Simon Watson Gallery

Some non-Western cultures have developed an erotic art designed to enhance and intensify orgasm. We in the West have, instead, a science of sexuality; we dissect our desires the same way we dissect cadavers. In addressing “erotophobia” through the visual arts, what the organizers of this group show attempted to create was an atmosphere in which we could examine our own sexual phobias—according to the press release, this was a “forum of sexuality” designed to open up a “dialogue.” Fear, however, took a back seat, making eros seem a bit too facile.

In some ways, what one saw was less a show about eros and our fear of it than a celebration of the male member in different phases of tumescence. Male homosexuality was certainly the best-represented sexual theme, but it was the proliferation of penises that created the impression that this show was really about cocks. Now that might have been interesting—just a cock show, nothing more. Ultimately, this focus weakened the show as a whole. Male sexuality emerged as the strongest subtext; perhaps the show would have been better off limiting itself to that.

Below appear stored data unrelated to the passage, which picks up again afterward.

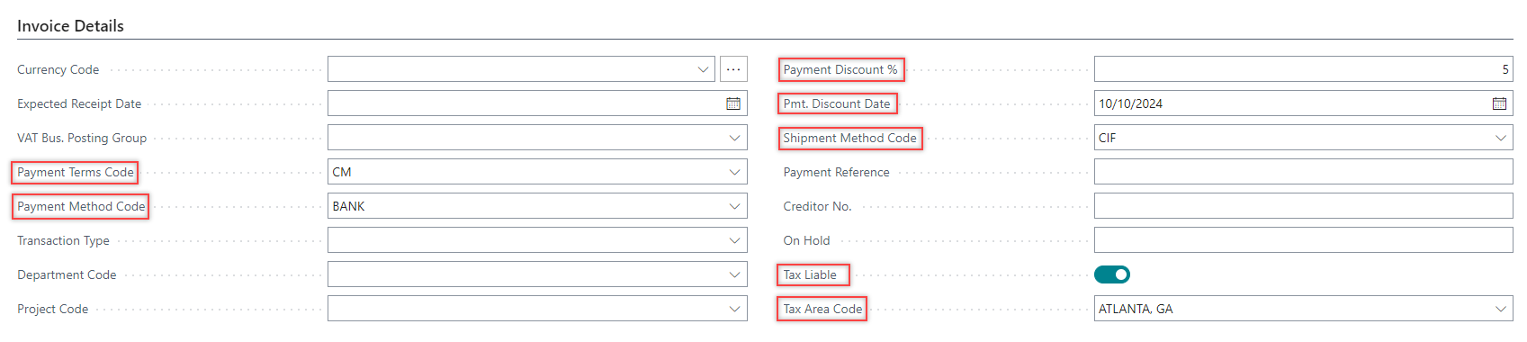Open the Shipment Method Code dropdown arrow
This screenshot has width=1527, height=342.
pos(1500,138)
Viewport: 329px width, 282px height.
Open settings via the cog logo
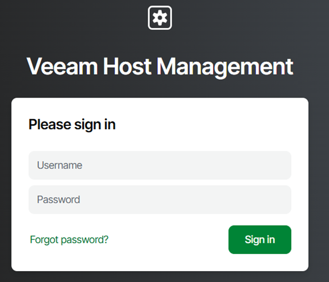[160, 18]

Vito Acconci’s hilarious Trappings, 1973, for instance, a photograph of the artist talking sweetly to his penis (accompanied by the text of his monologue), is a brilliant illustration of male narcissism gone amok. The artist’s ode to his genitalia is pathetically moving. Acconci has revealed himself as a monster of erotic dysfunction in a world where abjection to the masculine, the phallic, is both omnipresent and unspoken. He acts out his abjection to his penis with terrifying honesty: what could be more revealing? Most of the other work in the show lacked Acconci’s insight and his daring.

Despite its conceptual weaknesses, “Erotophobia” was a timely intervention in the wake of the Jesse Helms censorship drive, and the hanging of the work of well known artists with that of lesser-known ones was unorthodox and encouraging. But the show did not present us with enough strong ideas about passion, our bodies, our fantasies, and the power of pleasure. It did not go far enough in terms of demonstrating that, more often than not, eros is produced in that tight space between fear and desire.